US-listed shipping stocks closed the first quarter up nearly 40% on average as investors flooded into the sector after shunning it for much of Covid-plagued 2020. Jefferies lead shipping analyst Randy Giveans called it a “record” performance by shipping during his years of coverage, as 31 of the 32 stocks under his research gained ground. Shipping dramatically outperformed both the S&P 500, which lifted 7%, and the Russell 2000 index of small-cap stocks, which climbed 14.1%. The strongest performance came in markets where hire rates staged a comeback from the depressed levels at the pit of the pandemic.

Dry bulk stocks led the way with an average 68% gain, while containerships followed close behind with a 61% surge. “Dry bulk rates rallied to multi-year highs, beating everyone’s expectations in what is historically a relatively weak quarter of the year,” Giveans said in a message to TradeWinds. “Container rates hit record highs and containership charter rates climbed almost every week, reaching decade-high levels.”

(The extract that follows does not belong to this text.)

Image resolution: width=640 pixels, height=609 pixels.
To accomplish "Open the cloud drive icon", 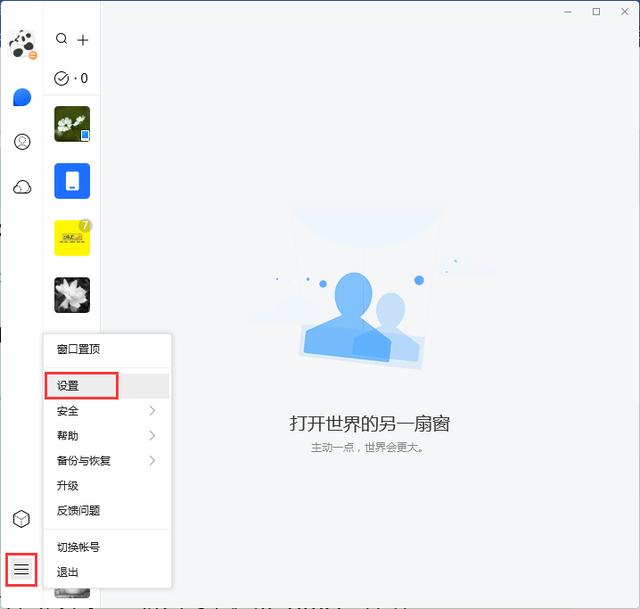I will pos(22,187).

But what happened in tankers might prove even more interesting than the gains on the dry side. Listings there climbed an average of 29% at a time when operators in many sectors are struggling below their financial breakevens as inventory destocking stemming from the 2020 oil glut continues to take a toll on rates. The apparent takeaway: investors perceive tankers to have hit bottom and are starting to move into the stocks in anticipation of a rates rebound similar to that seen in the dry trades. “For the quarter ahead, tanker rates will be driven primarily by OPEC production and refinery utilisation, both of which will be driven by economic recovery,” Giveans said. “Regardless of rates volatility in the second quarter, we expect a much-improved tanker rate environment in year’s second half, as global demand, crude oil production and refinery utilisation increase in the coming months.”

As for performance by individual owners, listings in dry bulk and containerships dominated the top of the list. Greek boxship owner Danaos Corp and Angeliki Frangou’s Navios Maritime Partners – which controls both bulkers and containerships – both logged triple-digit gains at 137% and 110%, respectively. Dry owners Safe Bulkers at 88.5%, Eagle Bulk at 87.2%, Star Bulk at 64.1% and Diana Shipping at 59.1% all made the top ten climbers. So did boxship owner and 2020 IPO debutante Zim Integrated Shipping Services, which notched a 76.5% rally.

Tankers were represented in clean products by Scorpio Tankers at 66.5% and Diamond S Shipping at 54.2%. Diamond trades both clean and dirty and is set to be acquired by New York-listed International Seaways. In the gas trades, LNG companies fared better with a 24% average gain against 4% for LPG names.

Despite the huge gains by bulker and containership owners, Giveans has made clear he believe both sectors have more room to run in terms of share prices. “Dry bulk rates should remain firm as demand growth is expected across all dry bulk commodities, including coal,” Giveans said. “We expect capesize rates to climb in the near-term while panamax/supramax rates fade slightly, resulting in capesizes to be the leading asset class during the rest of the year.”

On the containership side, Giveans expects rates to remain “elevated” amid GDP growth and consumer spending. “As container spot and term rates remain near record levels, charter durations could extend to 24-36 months,” he said. LPG player Navigator Holdings was the lone owner not to share in shipping’s first-quarter fun, as shares sank 16.4%.